• [Provided text]

Content starts

25 Days until Christmas
Flagstaff Weather:
TODAY’S QUOTE—
All the really valuable things you own are things you can't photograph.
FREE RAMBLING THOUGHTS
The past few days have been very cold. This is fairly unusual for this early in the winter season. I only hope that we won’t look back on the last week of November as being warm. We are usually in the low 20’s for an average low temperature in November. I won’t be surprised it this year it is in the high teens. I know other places have been hit harder, but we just aren’t used to this many days of really cold nights.
I had lunch with Mary and Cheryl. We all had a great Thanksgiving. Cheryl had her son, daughter-in-law, and grandkids and Mary went to Phoenix where her Chicago daughter, son-in-law and grandson joined her son and his family. Mary was happy to get back to Flag as the Phoenix twins (aged 4) and the Chicago boy (2) had more than their fair share of territory issues. Cheryl is doing very well and had soup with us. She discovered another benefit; lunch is now much less expensive. We had some great conversation, a few laughs, and a good time.

Content ends

• [Information]
Content starts

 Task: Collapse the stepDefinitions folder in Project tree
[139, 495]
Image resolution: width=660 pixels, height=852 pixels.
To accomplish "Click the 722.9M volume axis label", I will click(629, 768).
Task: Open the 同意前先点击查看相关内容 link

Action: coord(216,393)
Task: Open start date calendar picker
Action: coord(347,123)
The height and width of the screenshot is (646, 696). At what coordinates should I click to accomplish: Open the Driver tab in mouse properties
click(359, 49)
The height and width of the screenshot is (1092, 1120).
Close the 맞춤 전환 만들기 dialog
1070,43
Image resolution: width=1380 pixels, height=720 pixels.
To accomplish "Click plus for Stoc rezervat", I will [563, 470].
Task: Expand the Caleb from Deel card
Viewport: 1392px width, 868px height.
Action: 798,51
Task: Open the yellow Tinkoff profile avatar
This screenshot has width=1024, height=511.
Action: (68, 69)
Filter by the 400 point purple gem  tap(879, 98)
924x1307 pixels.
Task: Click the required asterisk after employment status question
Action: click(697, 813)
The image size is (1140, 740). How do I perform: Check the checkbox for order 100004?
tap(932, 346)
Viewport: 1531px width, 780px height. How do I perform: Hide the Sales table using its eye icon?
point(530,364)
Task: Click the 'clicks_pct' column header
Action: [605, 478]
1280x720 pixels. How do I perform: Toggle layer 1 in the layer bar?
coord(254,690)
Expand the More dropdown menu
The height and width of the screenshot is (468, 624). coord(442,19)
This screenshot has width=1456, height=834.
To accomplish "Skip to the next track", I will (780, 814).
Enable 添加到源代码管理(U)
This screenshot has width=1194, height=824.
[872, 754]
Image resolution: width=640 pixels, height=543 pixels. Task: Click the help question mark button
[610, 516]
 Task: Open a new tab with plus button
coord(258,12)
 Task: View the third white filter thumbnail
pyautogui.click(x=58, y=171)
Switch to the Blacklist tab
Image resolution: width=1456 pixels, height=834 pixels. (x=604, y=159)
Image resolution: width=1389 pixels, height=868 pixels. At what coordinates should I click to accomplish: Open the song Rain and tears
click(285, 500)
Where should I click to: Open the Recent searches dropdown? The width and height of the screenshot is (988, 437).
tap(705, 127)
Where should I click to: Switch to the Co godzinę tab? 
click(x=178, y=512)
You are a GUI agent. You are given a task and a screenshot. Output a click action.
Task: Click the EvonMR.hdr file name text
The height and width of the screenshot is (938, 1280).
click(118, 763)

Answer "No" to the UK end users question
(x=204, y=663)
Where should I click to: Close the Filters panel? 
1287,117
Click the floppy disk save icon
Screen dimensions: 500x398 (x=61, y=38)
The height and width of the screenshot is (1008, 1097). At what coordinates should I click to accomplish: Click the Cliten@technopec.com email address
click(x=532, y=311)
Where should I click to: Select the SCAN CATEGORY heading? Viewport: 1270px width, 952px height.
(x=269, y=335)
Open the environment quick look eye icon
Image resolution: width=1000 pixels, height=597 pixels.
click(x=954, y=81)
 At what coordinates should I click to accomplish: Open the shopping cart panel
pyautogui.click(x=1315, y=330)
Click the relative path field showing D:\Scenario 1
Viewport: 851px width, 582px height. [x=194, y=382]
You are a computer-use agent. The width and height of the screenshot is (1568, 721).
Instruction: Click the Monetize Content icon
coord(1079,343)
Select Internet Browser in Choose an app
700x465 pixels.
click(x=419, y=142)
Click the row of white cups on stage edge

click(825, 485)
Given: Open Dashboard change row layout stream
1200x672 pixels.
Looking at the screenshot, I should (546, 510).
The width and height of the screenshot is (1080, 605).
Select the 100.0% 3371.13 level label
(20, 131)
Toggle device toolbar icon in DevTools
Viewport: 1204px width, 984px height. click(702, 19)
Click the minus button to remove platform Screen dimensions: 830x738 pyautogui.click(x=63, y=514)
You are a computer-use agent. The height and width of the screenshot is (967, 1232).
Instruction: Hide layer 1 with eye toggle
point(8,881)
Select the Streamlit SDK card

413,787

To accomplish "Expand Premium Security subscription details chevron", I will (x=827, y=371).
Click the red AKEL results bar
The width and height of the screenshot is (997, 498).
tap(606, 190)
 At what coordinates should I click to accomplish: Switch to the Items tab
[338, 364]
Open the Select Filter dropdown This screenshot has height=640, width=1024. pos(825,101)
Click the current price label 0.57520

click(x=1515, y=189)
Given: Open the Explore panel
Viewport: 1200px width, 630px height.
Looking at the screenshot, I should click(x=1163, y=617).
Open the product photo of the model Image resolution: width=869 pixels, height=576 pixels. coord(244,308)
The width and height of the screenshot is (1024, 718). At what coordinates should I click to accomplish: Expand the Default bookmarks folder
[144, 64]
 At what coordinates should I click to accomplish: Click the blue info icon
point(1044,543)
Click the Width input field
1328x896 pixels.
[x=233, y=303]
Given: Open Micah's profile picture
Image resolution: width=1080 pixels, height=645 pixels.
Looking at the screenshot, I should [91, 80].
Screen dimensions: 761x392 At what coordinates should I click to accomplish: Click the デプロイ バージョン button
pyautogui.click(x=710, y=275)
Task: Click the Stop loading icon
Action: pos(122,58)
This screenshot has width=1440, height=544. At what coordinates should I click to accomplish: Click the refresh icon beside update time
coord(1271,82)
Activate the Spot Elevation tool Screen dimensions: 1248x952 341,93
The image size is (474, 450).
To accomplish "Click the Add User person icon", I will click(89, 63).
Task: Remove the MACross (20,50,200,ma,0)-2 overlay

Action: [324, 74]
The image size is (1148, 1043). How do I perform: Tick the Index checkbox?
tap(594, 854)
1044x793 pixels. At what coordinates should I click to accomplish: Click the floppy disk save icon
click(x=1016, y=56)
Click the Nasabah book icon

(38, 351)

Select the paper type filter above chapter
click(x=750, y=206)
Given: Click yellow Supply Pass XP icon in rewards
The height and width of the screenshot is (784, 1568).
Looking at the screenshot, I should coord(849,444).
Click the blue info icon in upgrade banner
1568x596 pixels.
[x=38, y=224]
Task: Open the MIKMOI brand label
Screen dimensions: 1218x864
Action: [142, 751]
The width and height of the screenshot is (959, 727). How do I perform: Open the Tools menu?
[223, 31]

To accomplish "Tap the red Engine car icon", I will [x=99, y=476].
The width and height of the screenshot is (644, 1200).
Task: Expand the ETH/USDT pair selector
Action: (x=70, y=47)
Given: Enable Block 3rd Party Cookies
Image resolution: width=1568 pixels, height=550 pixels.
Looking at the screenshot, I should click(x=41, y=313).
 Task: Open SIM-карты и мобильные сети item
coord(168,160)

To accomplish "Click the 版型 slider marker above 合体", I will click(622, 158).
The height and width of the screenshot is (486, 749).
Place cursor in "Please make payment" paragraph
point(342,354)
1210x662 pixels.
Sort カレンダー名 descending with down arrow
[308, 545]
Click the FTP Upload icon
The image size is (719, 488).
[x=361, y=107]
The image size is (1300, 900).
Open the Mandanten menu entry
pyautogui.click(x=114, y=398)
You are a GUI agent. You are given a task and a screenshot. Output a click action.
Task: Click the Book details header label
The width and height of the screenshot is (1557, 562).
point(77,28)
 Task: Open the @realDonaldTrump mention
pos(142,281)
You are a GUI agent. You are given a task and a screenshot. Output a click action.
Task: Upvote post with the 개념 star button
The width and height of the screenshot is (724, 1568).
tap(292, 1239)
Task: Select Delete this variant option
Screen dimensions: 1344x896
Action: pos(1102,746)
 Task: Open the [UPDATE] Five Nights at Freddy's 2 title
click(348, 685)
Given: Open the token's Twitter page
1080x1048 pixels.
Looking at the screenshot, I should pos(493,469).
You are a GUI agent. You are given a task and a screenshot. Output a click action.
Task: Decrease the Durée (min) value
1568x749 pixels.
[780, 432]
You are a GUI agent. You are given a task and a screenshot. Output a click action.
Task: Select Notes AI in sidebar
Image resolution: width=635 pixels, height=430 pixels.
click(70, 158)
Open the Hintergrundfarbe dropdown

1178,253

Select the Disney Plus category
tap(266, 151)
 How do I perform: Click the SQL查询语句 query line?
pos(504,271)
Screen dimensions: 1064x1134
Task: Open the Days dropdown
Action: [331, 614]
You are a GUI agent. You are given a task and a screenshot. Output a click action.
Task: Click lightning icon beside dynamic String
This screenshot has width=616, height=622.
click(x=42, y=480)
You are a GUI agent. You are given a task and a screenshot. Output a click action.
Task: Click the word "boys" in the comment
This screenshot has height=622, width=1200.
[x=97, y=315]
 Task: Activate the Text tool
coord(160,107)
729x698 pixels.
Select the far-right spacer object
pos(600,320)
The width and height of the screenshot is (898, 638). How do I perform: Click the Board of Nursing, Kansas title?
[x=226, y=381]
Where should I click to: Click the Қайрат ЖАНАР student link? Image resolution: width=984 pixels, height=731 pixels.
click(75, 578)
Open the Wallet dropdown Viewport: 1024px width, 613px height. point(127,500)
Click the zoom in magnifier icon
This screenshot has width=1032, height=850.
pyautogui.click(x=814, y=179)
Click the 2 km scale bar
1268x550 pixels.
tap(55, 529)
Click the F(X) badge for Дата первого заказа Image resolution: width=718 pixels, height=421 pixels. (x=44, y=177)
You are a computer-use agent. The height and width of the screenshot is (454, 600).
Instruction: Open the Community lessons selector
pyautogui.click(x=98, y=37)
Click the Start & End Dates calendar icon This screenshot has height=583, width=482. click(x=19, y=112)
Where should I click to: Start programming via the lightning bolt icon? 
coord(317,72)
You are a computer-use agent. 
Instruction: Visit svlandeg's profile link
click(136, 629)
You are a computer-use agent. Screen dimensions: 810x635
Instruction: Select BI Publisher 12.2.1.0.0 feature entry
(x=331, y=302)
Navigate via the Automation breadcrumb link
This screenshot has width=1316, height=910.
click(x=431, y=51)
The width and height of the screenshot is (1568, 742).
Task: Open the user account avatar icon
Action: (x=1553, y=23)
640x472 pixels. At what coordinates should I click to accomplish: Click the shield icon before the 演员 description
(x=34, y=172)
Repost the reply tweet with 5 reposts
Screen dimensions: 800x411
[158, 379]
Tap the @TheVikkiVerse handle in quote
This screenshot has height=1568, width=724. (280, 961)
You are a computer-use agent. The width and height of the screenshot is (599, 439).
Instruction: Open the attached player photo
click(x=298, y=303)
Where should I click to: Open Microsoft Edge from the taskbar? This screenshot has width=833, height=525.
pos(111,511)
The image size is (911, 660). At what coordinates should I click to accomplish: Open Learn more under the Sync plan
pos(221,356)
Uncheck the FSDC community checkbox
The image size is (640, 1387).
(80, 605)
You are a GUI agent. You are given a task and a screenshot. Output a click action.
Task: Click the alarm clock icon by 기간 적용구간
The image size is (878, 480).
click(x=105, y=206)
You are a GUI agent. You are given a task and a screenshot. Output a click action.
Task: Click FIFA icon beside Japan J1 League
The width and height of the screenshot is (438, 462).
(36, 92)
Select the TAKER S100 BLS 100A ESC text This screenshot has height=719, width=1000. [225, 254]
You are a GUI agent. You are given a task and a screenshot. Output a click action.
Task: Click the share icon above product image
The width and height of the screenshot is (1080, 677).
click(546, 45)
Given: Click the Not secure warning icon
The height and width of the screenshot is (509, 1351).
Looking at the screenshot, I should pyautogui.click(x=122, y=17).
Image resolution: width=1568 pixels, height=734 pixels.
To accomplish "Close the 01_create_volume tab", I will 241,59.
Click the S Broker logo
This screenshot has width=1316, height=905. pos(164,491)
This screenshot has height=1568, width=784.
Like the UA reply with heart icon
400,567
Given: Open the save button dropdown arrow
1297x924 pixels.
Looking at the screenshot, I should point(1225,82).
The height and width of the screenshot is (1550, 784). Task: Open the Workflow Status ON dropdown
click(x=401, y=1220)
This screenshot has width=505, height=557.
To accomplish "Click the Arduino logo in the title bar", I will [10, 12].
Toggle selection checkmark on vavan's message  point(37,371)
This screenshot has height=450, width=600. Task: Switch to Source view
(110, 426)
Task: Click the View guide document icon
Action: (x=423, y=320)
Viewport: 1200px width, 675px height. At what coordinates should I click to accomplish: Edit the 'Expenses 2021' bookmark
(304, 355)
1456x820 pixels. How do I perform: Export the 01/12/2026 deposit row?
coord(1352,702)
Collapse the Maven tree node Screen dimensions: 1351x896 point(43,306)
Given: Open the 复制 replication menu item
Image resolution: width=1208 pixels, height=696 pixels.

Content ends

Retype the Flagstaff post, starting at "25 Days until" and ending at "really cold nights.". Rely only on the Flagstaff post, not the records.

• [Solution to this exercise]
25 Days until Christmas
Flagstaff Weather:
TODAY’S QUOTE—
All the really valuable things you own are things you can't photograph.
FREE RAMBLING THOUGHTS
The past few days have been very cold. This is fairly unusual for this early in the winter season. I only hope that we won’t look back on the last week of November as being warm. We are usually in the low 20’s for an average low temperature in November. I won’t be surprised it this year it is in the high teens. I know other places have been hit harder, but we just aren’t used to this many days of really cold nights.